The telecommunications company is restructuring its operating units into consumer, business and media.
Recently appointed CEO Hans Vestberg said Monday that Verizon’s push to lead the 5G market impacted the reorganization, which will take effect Jan. 1, 2019.
“This new structure reflects a clear strategy that starts with Verizon customers,” said Vestberg. “We’re building on our network-transformation efforts and the Intelligent Edge architecture to deliver new customer experiences and optimize the growth opportunities we see as leaders in the 5G era. We’re focused on how our technology can benefit customers’ lives and society at large.”
Wireless has stood alone as a unit, but it will soon be a component of both Verizon Consumer and Verizon Business. The consumer group will contain wireless and wireline services for consumers as one might expect, and it will also include wireless wholesale.
Wireline wholesale will be under the Verizon Business umbrella, which targets small, medium, and enterprise businesses and governments. The unit will also contain the Verizon Connect telematics business. Current Verizon Wireless President Ronan Dunne will lead Verizon Business in 2019.
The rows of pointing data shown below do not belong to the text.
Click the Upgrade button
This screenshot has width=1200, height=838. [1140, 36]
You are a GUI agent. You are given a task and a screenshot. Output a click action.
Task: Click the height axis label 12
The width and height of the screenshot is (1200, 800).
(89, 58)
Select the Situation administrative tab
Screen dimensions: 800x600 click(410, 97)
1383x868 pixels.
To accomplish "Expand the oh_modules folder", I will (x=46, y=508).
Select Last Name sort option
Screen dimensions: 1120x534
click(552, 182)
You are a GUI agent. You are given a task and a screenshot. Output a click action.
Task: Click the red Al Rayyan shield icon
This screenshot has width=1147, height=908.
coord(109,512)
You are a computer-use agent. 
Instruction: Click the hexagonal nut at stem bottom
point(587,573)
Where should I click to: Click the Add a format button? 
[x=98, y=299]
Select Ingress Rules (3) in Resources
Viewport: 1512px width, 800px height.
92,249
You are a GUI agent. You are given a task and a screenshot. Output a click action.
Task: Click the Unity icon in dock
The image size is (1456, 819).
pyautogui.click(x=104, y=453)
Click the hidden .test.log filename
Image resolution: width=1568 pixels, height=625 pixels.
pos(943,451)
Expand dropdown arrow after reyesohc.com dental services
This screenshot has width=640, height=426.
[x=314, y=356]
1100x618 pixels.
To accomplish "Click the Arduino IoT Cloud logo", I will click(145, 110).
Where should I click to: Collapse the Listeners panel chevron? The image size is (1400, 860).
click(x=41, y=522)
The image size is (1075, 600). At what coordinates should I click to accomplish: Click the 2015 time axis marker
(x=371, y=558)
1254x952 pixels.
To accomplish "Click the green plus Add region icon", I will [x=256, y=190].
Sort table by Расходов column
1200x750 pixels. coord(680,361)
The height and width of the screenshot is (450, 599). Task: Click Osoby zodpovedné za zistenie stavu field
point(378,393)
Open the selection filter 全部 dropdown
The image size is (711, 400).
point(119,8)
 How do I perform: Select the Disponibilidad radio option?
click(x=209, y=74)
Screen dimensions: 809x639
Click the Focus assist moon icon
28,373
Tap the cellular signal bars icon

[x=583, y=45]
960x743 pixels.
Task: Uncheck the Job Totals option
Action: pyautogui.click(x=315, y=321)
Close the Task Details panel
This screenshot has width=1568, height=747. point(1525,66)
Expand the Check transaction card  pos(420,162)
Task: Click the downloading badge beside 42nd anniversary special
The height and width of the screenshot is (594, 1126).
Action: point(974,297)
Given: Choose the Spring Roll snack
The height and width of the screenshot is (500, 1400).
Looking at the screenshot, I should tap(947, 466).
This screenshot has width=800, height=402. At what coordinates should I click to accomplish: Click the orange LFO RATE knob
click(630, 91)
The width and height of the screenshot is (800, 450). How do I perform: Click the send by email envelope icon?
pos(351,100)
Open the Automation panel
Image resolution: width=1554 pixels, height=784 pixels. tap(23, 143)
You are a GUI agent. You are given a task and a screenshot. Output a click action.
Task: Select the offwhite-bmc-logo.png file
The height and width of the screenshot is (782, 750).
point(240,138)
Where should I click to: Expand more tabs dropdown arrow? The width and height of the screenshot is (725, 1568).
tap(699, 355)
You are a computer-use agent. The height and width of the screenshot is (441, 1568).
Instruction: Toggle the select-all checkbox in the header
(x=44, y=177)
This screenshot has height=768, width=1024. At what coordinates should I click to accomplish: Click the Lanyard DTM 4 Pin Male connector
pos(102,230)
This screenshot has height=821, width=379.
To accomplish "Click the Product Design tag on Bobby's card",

Verizon has also rebranded its Oath media and advertising unit into Verizon Media Group/Oath as its third “customer-facing area.” Verizon’s Global Network and Technology organization, which Vestberg previously led when he was chief technology officer, will support the three groups.
Verizon Wireless revenue grew 6.5 percent year over year, to $23 billion, according to the company’s third quarter financial report. The company’s overall profit increased from $3.7 billion to $5 billion.
Ian Morris of our sister site Light Reading notes that it’s “perhaps not surprising” to see wireless and wireline join forces in two of the new Verizon operating units.
“The arrival of 5G is blurring the lines between fixed and mobile communications for both technology and service reasons, ” he wrote. “On the technology side, mobile operators launching 5G will need access to high-speed fixed lines for ‘backhaul’ connections between base stations and the core network.”
Sarah Krouse of the Wall Street Journal writes that the New York City-headquartered company has diverged from some of its competitors in a movement targeting the 5G opportunity.
“While Verizon’s rivals have pursued large deals to transform their businesses in recent years, the largest U.S. wireless carrier by subscribers has opted instead to focus primarily on building a faster network,” she said. “Large U.S. carriers haven’t yet articulated how they will charge customers for 5G service in the coming years, but some analysts say the faster service could be an opportunity to generate new revenue.”
Morris writes that carriers must package residential 5G more like they would for fiber than for mobility.
“In some markets, operators are also combining fixed and mobile operations as they concentrate on selling bundles of communications products, as opposed to standalone services. Verizon’s restructuring could support a similar focus on ‘convergence’ in the future,” he said.
Krouse reports Vestberg as saying that Verizon buying Vodafone in 2014 “helped pave the way for the changes.” Vodafone at the time owned a 45 percent stake in Verizon Wireless.